Aim of the task
Copy the following records line for line, keeping every character unchanged.

Materials provided
--------

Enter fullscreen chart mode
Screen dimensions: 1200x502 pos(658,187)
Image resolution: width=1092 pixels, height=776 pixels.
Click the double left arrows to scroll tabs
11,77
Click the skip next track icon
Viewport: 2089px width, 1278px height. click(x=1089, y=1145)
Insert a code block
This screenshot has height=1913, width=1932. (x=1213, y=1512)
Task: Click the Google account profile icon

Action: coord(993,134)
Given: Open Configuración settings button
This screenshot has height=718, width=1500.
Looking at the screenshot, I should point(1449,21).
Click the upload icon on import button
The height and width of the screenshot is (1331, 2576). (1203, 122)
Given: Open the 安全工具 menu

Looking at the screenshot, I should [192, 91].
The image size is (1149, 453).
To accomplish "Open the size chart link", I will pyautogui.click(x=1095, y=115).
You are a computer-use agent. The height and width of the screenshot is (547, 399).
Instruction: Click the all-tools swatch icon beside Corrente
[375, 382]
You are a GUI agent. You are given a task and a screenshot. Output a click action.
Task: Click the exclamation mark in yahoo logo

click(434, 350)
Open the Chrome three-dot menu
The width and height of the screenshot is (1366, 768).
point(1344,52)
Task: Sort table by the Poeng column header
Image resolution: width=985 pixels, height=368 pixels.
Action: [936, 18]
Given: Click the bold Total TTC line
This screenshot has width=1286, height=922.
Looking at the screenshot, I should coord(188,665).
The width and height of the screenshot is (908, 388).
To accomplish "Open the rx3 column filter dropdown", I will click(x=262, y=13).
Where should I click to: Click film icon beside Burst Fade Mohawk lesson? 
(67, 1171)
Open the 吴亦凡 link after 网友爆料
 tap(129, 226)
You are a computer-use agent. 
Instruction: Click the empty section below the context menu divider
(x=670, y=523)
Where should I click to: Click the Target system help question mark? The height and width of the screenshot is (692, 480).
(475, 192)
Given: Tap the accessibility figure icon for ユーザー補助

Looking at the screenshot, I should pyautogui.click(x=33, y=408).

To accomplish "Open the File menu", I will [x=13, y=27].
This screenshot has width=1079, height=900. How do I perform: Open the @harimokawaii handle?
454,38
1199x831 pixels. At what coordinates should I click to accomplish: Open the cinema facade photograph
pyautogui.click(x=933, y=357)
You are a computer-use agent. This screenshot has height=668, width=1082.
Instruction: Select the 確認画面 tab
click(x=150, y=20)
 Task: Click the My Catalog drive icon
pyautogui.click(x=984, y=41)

--------

Output below
Enter fullscreen chart mode
Screen dimensions: 1200x502 pos(658,187)
Image resolution: width=1092 pixels, height=776 pixels.
Click the double left arrows to scroll tabs
11,77
Click the skip next track icon
Viewport: 2089px width, 1278px height. click(x=1089, y=1145)
Insert a code block
This screenshot has height=1913, width=1932. (x=1213, y=1512)
Task: Click the Google account profile icon

Action: coord(993,134)
Given: Open Configuración settings button
This screenshot has height=718, width=1500.
Looking at the screenshot, I should point(1449,21).
Click the upload icon on import button
The height and width of the screenshot is (1331, 2576). (1203, 122)
Given: Open the 安全工具 menu

Looking at the screenshot, I should [192, 91].
The image size is (1149, 453).
To accomplish "Open the size chart link", I will pyautogui.click(x=1095, y=115).
You are a computer-use agent. The height and width of the screenshot is (547, 399).
Instruction: Click the all-tools swatch icon beside Corrente
[375, 382]
You are a GUI agent. You are given a task and a screenshot. Output a click action.
Task: Click the exclamation mark in yahoo logo

click(434, 350)
Open the Chrome three-dot menu
The width and height of the screenshot is (1366, 768).
point(1344,52)
Task: Sort table by the Poeng column header
Image resolution: width=985 pixels, height=368 pixels.
Action: [936, 18]
Given: Click the bold Total TTC line
This screenshot has width=1286, height=922.
Looking at the screenshot, I should coord(188,665).
The width and height of the screenshot is (908, 388).
To accomplish "Open the rx3 column filter dropdown", I will click(x=262, y=13).
Where should I click to: Click film icon beside Burst Fade Mohawk lesson? 
(67, 1171)
Open the 吴亦凡 link after 网友爆料
 tap(129, 226)
You are a computer-use agent. 
Instruction: Click the empty section below the context menu divider
(x=670, y=523)
Where should I click to: Click the Target system help question mark? The height and width of the screenshot is (692, 480).
(475, 192)
Given: Tap the accessibility figure icon for ユーザー補助

Looking at the screenshot, I should pyautogui.click(x=33, y=408).

To accomplish "Open the File menu", I will [x=13, y=27].
This screenshot has width=1079, height=900. How do I perform: Open the @harimokawaii handle?
454,38
1199x831 pixels. At what coordinates should I click to accomplish: Open the cinema facade photograph
pyautogui.click(x=933, y=357)
You are a computer-use agent. This screenshot has height=668, width=1082.
Instruction: Select the 確認画面 tab
click(x=150, y=20)
 Task: Click the My Catalog drive icon
pyautogui.click(x=984, y=41)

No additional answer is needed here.